Troy’s Ceramics at Celadon

    The Celadon Clay Art Gallery will show Jack Troy’s wood-fired and reduction-glazed ceramics beginning tomorrow and running through Sept. 5. The artist will speak about his work on Sunday at 4 p.m.

    In his career, Mr. Troy has been a teacher, potter, and writer. He is retired from Juniata College, where he taught for 39 years. He has led more than 185 workshops for potters at colleges, universities, and art centers in this country and abroad. His work is in the collection of the Smithsonian Institution, at the Shigaraki Ceramic Cultural Park in Japan, and in the Auckland Museum of Art in New Zealand. He has written several books on ceramic techniques as well as poetry.

Markel Shows Fayer

    Kathryn Markel Fine Arts in Bridgehampton is showing recent paintings by Laura Fayer. There will be a reception on Saturday from 6 to 8 p.m. Ms. Fayer uses a variety of mediums to explore the Japanese concept of wabi-sabi, which describes a world that is transient and incomplete.

    “I rely on visual memories of childhood years living in Japan,” she has said. “The memories are vast and fluid.”

    Those who view the images may sense waves, wind, music, or moving trees that belie her process, one that is more complex than the results would indicate. She lives in New York and has received a Pollock-Krasner Foundation grant. The show will remain on view through Sept. 11.

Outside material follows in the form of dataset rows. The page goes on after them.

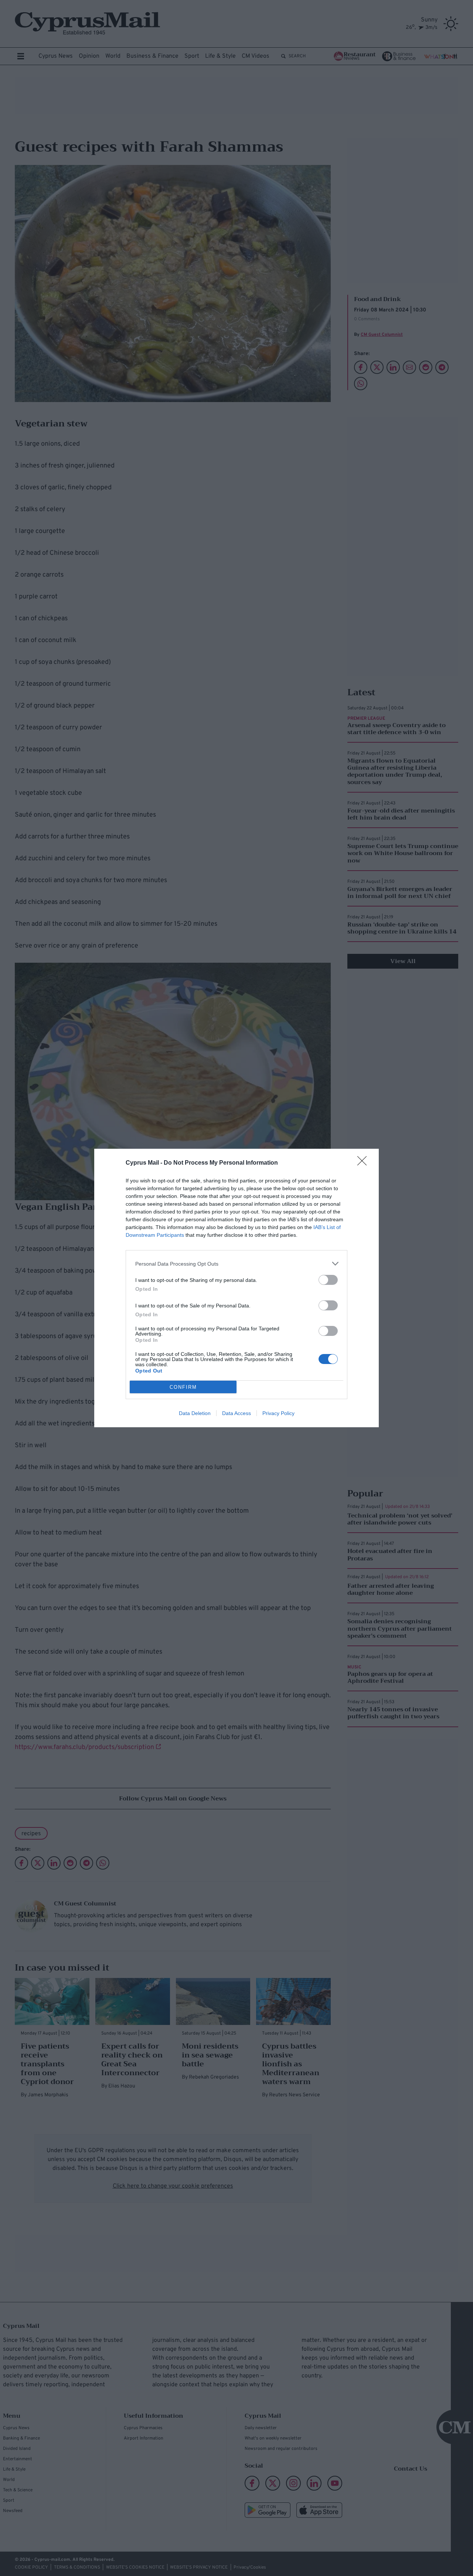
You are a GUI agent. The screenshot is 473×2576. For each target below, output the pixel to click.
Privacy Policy (278, 1413)
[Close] (364, 1163)
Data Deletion (195, 1413)
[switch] (328, 1280)
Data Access (236, 1413)
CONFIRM (183, 1387)
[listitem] (236, 1263)
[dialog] (236, 1288)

Tabor’s “Horse Whisperings”

    The Tulla Booth Gallery in Sag Harbor will show “Horse Whisperings” beginning on Saturday with an opening from 6 to 8 p.m. The artist will be on hand to sign copies of his book of the same title, with proceeds going to Autism Speaks.

    Mr. Tabor is a creative director and photographer who is known for large-scale prints of his equestrian works and landscape and seascape “portraits” of the East End. He treats his subjects like athletes, exploring their inner strength, spirit, and power.

    His images have no title, simply a number. He believes that the viewer should have an experience of the image without preconceptions. He uses only natural light. The show is running in connection with the Hampton Classic Horse Show in Bridgehampton, which opens on Sunday.

Noto Comes to Demato

    The Richard Demato Gallery in Sag Harbor will have a solo exhibit of works by Russell Noto, an artist from Savannah, Ga. The show opens on Saturday with an artist’s reception from 6 to 8 p.m.

    In his current series, he paints pit bulls that have the names of colors painted on them. They are stark but also fierce looking, usually with mouths agape. His work is realistic but also self-conscious in its references and ironic implications. The images play with stereotypes as well as the real fear of the different and unknown.

    The artist was born in Scranton, Pa., and earned an undergraduate degree from Keystone College in 2009. While attending college, he completed two paintings for the Scranton Parking Authority’s permanent collection. He will finish his Master of Fine Arts at the Savannah College of Art this year.